That People magazine profile, a cover story headlined, “Fame Cost Me My Family,” referenced Blake’s unhappy childhood, bouts with alcoholism, substance abuse and depression, and the divorce that year from his wife, Sondra Kerr, whom he married in 1964. In other interviews he spoke about child abuse at the hands of his alcoholic father.
Hell Town, which premiered in 1985, looked to be Blake’s comeback vehicle. It was a modest hit, but he quit the series after 16 episodes. He claimed in a 1992 Los Angeles Times interview that he “was living on sleeping pills and junk food” and was “only days—maybe hours—away from sticking a gun in my mouth….”
He dropped out of show business for almost a decade. Analysis, therapy and self-healing helped him turn around his life. In 1992 he was nominated for an Emmy Award for his performance as a man who murdered his family in the TV true crime film Judgment Day: The John List Story. He had a featured role in Money Train opposite Woody Harrelson and Wesley Snipes in 1995.
In 1999, Blake met Bakley, who was involved at the time with Marlon Brando’s son, Christian. In 2000, she gave birth to a daughter. The paternity test determined Blake to be the father. The couple married that year, but rarely saw each other, he later said.
On the night of Bakley’s murder, the couple dined at Vitello’s, an Italian restaurant. Blake claimed that he walked Bakely back to their car, but then went back to the restaurant for his handgun he said he left there. When he returned to the car, she was dead.
Blake’s trial began in December of 2004. Bakley’s sordid past—petty scams, several arrests, celebrity stalking—was cited in Blake’s defense as evidence that others had motive to kill her. In 2005, he was found not guilty. But in November of that year, Bakley’s children prevailed in a wrongful death suit against Blake, who was ordered to pay $30 million. That judgment was reduced by half on appeal, but Blake was forced to declare bankruptcy in 2006.
In 2012, Blake gave a characteristically contentious interview on Piers Morgan Tonight. He was promoting his self-published memoir, Tales of a Rascal: What I Did for Love, but Morgan brought up Bakley’s murder and suggested Blake was not being entirely truthful about it, Blake pushed back hard, memorably telling Morgan, “I would have assumed that you and that guy in your ear would trust me.
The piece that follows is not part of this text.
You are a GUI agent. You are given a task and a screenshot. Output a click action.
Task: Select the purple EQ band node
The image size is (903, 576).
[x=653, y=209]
And if you don’t, we’d better start talking about the Little Rascals.”
In 2018, Bakley’s murder was the subject of an episode of the reality series, Marcia Clark Investigates the First 48. But he did not appear again onscreen, after a career marked by sharp highs and lows and fueled by Blake’s perception he was a Hollywood outsider. That, it seems, led to a lifetime of frustration.“Y’know,” he told People, “I’m always the little greaseball on the corner who ain’t supposed to have none o’ this. And Lord knows I paid enough frigging dues in my life to get someplace.”